При увеличении тело выглядит чушью; уменьшенное, может войти в любой зрачок, когда захочет; дощатый праздник недолог, и его разносят на топливо; змея в воде похожа на дыру в воде: прямую, изогнутую течением. Расстояние в один локоть кажется длиной в ресницу; сбоку выходит обморок и тормозит, бороздя снег зигзагами; вода падает вниз, будто получила образование и знает о своей тяжести. Одни только вещи остаются являться вещами.

Пульс торчит в ста сорока точках: их пульс разный; глаз рассыпается в пыль, зрачок черный насквозь: все уже было, и всех уже нет. Спазмы легких кажутся золотыми цепочками на щиколотках и расходятся, как сок вишни, расплющенной о зеркало, - глянцевой, сырой; губы не узнают себе подобных, но лишь влажный промежуток, целуют жар, говорят на ощупь. Сила тяжести есть шар для верчения в пальцах; суставы разболтались, музычка за окном - кажется, что здесь, но здесь кажется, что тут никого нет.

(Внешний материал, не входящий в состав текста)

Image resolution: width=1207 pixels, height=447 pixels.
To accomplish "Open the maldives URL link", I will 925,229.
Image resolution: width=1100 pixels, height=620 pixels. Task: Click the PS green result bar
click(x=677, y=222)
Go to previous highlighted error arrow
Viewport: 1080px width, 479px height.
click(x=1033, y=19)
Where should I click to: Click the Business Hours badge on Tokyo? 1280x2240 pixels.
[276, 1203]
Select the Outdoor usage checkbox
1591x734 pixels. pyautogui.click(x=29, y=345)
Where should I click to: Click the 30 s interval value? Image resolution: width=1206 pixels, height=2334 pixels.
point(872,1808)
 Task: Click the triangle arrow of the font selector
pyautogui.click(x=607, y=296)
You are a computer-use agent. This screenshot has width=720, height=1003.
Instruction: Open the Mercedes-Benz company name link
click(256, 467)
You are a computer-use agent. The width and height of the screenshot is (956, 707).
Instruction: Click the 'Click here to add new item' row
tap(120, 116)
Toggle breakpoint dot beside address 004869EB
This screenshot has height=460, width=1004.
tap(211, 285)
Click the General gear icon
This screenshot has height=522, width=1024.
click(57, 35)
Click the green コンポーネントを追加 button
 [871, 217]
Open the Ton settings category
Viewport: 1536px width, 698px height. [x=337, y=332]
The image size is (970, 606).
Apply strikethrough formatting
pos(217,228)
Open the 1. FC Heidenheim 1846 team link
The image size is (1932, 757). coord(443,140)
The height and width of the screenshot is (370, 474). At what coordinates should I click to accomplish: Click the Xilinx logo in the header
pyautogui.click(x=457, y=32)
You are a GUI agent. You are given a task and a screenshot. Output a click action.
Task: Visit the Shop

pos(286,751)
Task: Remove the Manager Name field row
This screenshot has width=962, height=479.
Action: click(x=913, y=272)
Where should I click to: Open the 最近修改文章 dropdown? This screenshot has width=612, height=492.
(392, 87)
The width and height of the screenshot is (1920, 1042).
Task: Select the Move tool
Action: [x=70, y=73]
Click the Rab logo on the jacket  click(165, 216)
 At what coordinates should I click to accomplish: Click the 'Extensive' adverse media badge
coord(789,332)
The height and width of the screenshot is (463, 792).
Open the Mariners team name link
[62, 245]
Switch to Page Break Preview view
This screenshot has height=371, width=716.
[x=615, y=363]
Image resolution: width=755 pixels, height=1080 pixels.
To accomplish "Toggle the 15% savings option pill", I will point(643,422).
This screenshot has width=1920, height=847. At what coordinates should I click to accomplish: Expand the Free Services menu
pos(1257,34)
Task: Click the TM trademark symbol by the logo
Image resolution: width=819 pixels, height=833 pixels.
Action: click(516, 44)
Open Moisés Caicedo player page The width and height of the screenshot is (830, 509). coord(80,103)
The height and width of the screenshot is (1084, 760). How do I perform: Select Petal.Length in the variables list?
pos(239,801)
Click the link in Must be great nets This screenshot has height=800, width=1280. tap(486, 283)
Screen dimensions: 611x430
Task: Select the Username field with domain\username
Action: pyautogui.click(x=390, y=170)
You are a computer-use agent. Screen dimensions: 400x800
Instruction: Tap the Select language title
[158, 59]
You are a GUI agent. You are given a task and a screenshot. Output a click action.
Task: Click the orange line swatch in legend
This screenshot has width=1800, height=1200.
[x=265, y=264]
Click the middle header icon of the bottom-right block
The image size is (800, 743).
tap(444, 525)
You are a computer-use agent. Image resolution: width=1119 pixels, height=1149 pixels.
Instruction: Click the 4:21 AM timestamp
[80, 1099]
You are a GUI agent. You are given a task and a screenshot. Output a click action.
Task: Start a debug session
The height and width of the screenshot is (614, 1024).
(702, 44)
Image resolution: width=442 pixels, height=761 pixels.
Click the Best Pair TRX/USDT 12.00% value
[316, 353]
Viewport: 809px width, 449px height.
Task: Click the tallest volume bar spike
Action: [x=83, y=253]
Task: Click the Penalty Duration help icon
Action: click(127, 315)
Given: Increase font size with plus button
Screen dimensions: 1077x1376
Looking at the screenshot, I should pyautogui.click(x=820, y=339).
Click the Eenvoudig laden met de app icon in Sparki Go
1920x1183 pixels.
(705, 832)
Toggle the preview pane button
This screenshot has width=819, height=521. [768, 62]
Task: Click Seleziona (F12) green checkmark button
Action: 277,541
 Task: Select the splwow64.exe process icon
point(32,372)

Колючая проволока стережет ржой крыжовник, засохшая влага блестит солью и слюдой, щелкает на изгибе, ломается на повороте, едет трещиной вдоль тела, как дождь или шнур; любая местность знает свою карту; двигаясь вперед, приподнимаешься на локтях и видишь чуть иначе.

Тело, вошедшее в тело, есть пальцы вокруг запястья, обхватив его часами, ремешком, петлей. Потом все уснут, подрагивая веками, будто мотыльки внутри накрывшего стакана, невысокими известковыми бабочками, любящими свет, как своих; рассвет вылезает, как крот.

Падая, как красный цвет в оранжевый, видишь, что выцветает листва; сцепившись, пальцы вымирают; отвесно-медленно висящий паучок подергивается вверх-вниз, будто на резинке - слабой, растягивающейся, иссякающей, рвущейся, - летит и, глядя вниз, видит все камушки на дне.

И еще там, внизу, есть фабрика, где чинят буквы.

Все это - рок-н-ролл

Прозрачные улитки, вылущенные, вылизанные из оптического стекла, закручивают свет своим домом в точку: от переизбытка света она становится черной, пахнет жженой резиной, будто быстро ползет по асфальту.